Под деревом стоял круглый стол и несколько скамеек. С мая по октябрь под вишню перемещался центр жизни всей семьи. Женщины, наши бабушки и мамы, управляли отсюда вселенной. Мы, многочисленные разновозрастные дети, балованная аристократия, веселились и развлекались под их присмотром и защитой. Мужчины выходили под вишню вечерами в субботу, чаще в одиночку. Читали газету, молча курили. Очень редко садились сыграть в домино. Но их быстро вытесняли дамы. Это была их территория.
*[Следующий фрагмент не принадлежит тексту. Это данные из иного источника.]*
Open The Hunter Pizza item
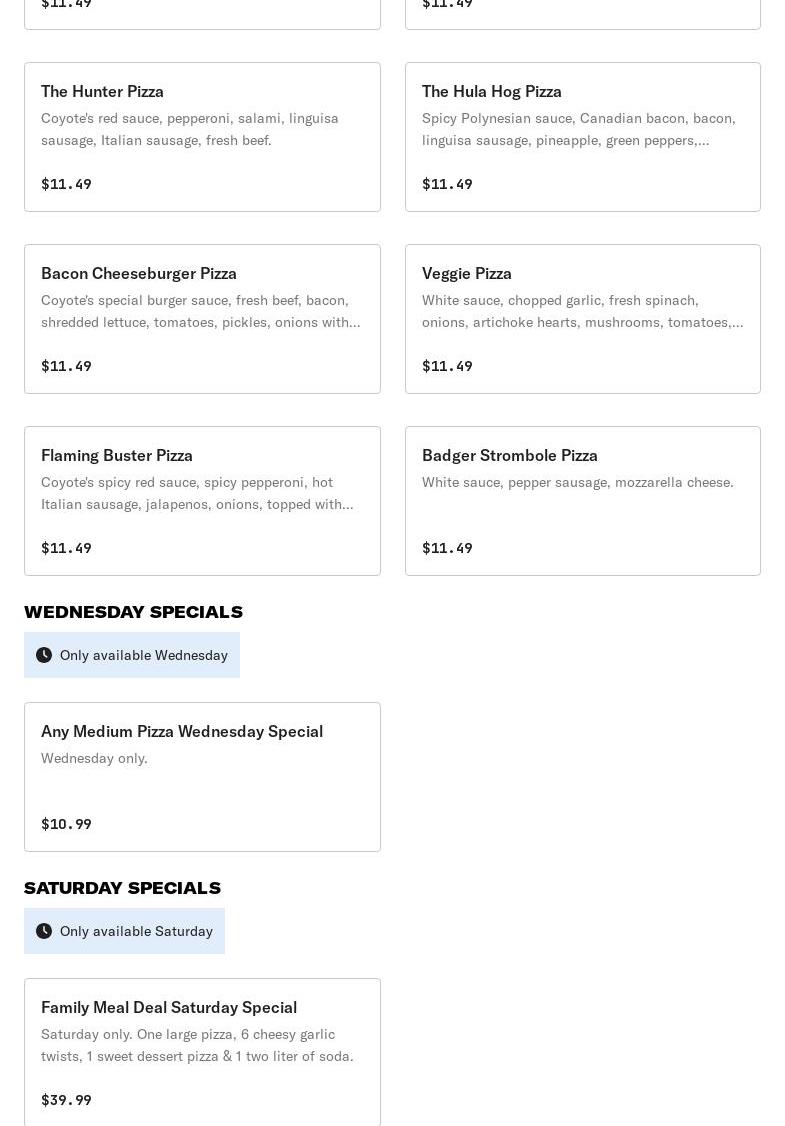The width and height of the screenshot is (785, 1126). tap(202, 137)
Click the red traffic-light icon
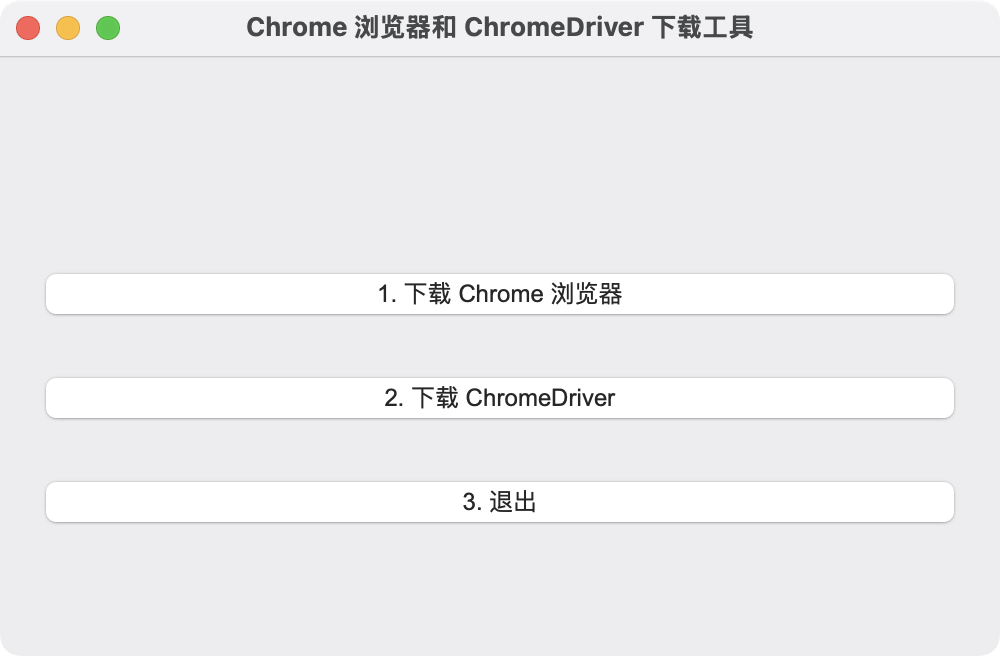1000x656 pixels. (28, 28)
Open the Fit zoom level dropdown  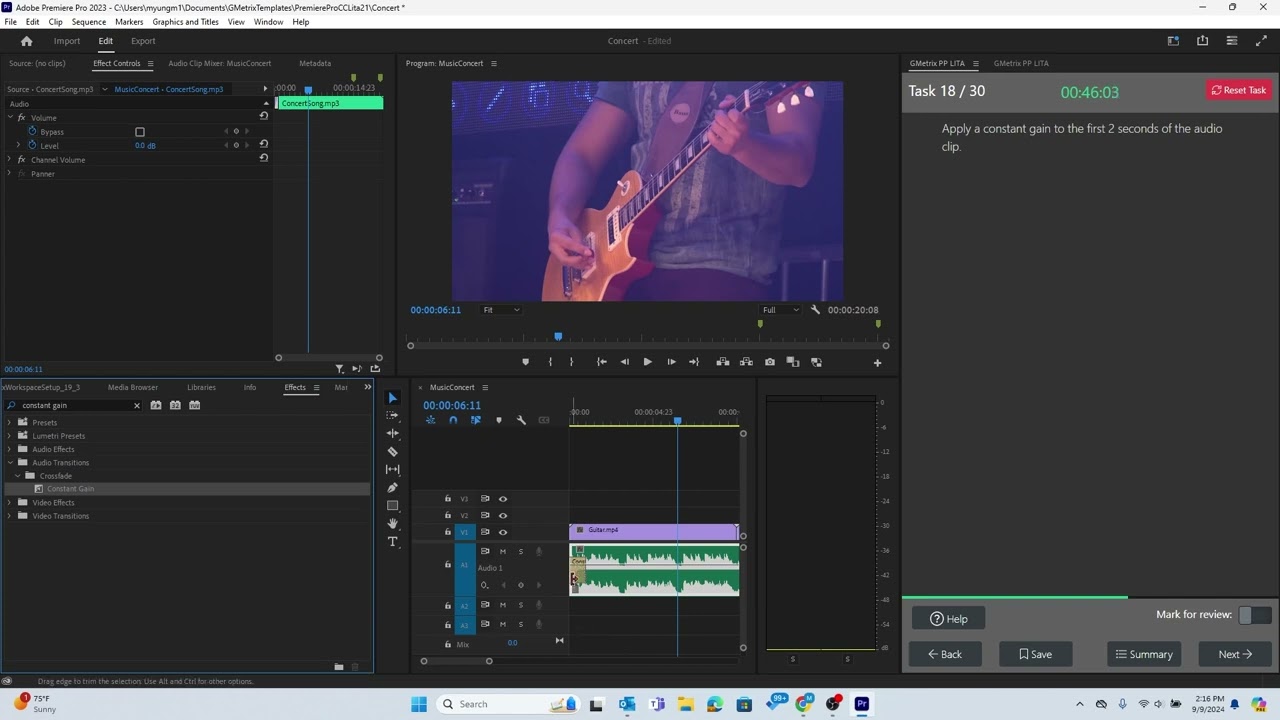point(501,310)
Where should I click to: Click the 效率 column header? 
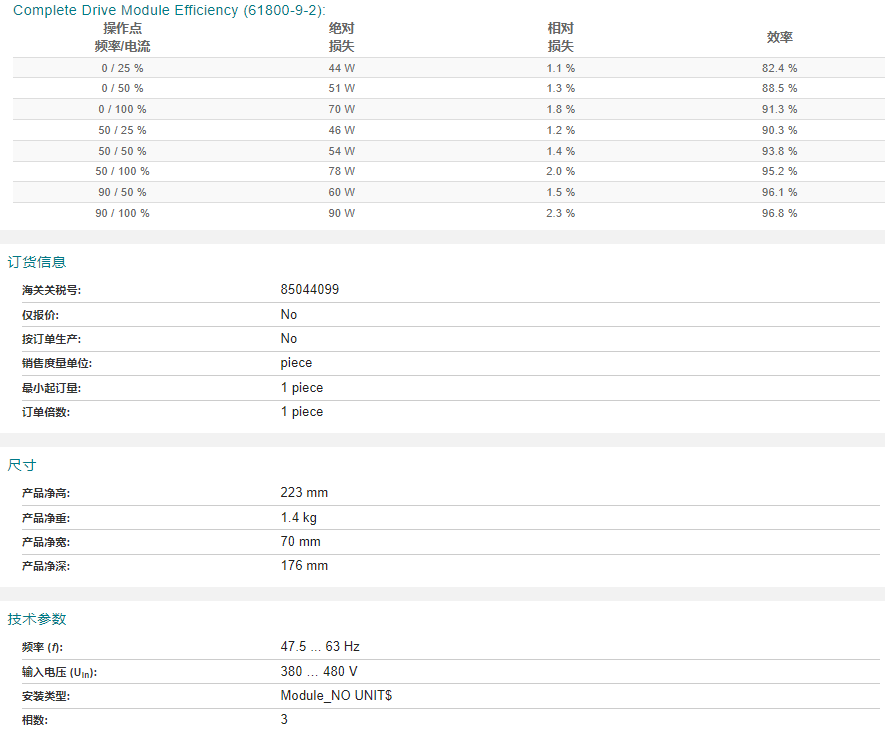tap(779, 37)
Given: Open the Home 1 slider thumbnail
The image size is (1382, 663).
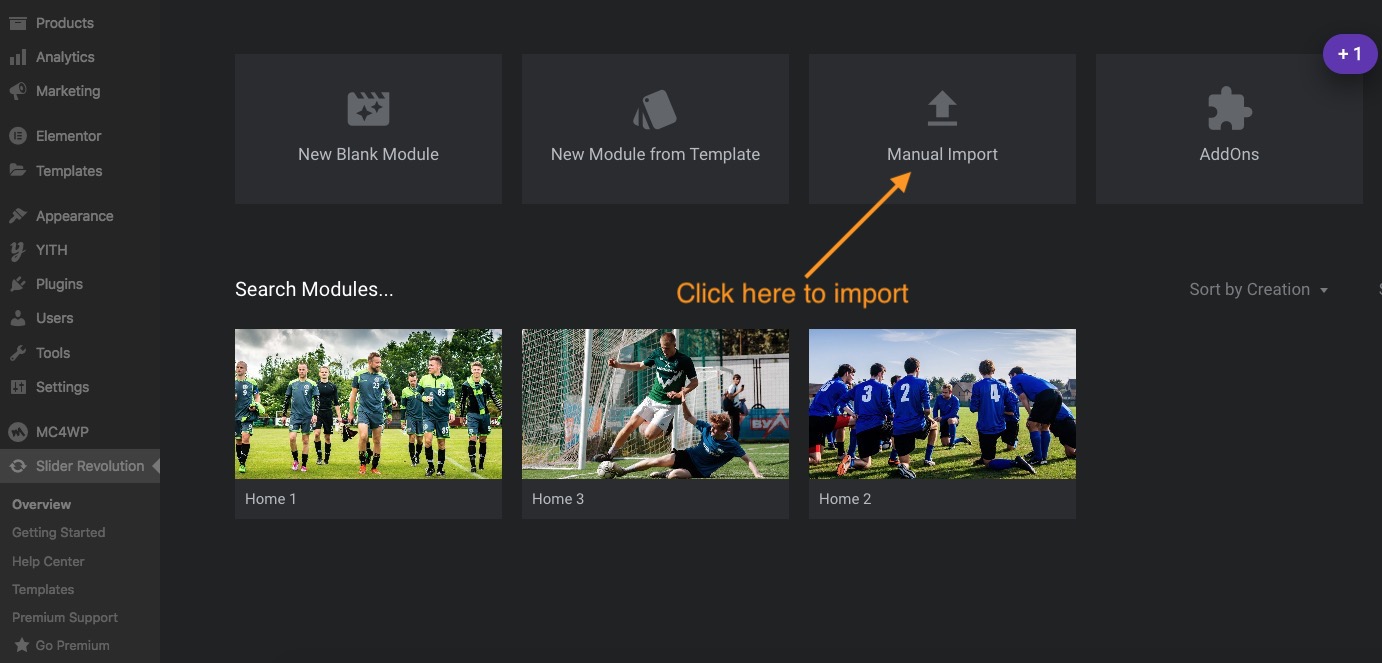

Бабушка, ее сестры, соседки и подруги решали за круглым столом проблемы, обсуждали дела прошлые и текущие. Пили чай. Время от времени кто-то из них выносил к чайному столу тарелочку домашнего печенья или солидный ломоть пирога. Правила хорошего тона не позволяли немедленно съесть угощение, и тарелочка, накрытая от мух салфеткой, томилась нетронутой, до сумерек. Только когда над столом зажигалась желтая двадцативатная лампа, свисающая на витом проводе прямо с вишневой ветки, одна из дам отламывала от лакомства небольшой кусочек и вдумчиво дегустировала. После полной драматизма паузы она объявляла, что печенье удалось, как никогда, и интересовалась рецептом. Счастливая и гордая изготовительница подробно и со вкусом посвящала собрание в сакральные секреты замачивания изюма или замеса теста. После кулинарного экскурса можно было есть.

Начиная с середины июля, во Дворе варили варенье. Огромный медный таз был один на всех, и потому варили по очереди. На сложенный из нескольких кирпичей импровизированный очаг устанавливали таз, под ним разводили огонь, и женщины в цветастых халатах, с выбившими из под косынок волосами, склонялись над пузырящимся варевом, как макбетовские ведьмы. Над ними вились, звеня, праздничные осы. За столом под вишней производили сложнейшие ритуальные действия, призванные определить степень готовности варенья и его качество. На специально выдержанное в холодильнике фаянсовое блюдечко наливали с деревянной ложки алую или золотистую лужицу. Строгие неподкупные эксперты по движению вязкой жидкости, по преломлению света в крупных ленивых каплях выносили вердикты, не подлежащие обжалованию. Варенье оставляли вариться, или снимали с огня, или добавляли в него смородиновый лист. Мы, малышня, получали облепленные осами миски с пенками и ели их, когда с хлебом, а когда и просто ложкой. Одной на всех, честно передаваемой друг другу из липкой руки в липкую руку, после тщательного облизывания.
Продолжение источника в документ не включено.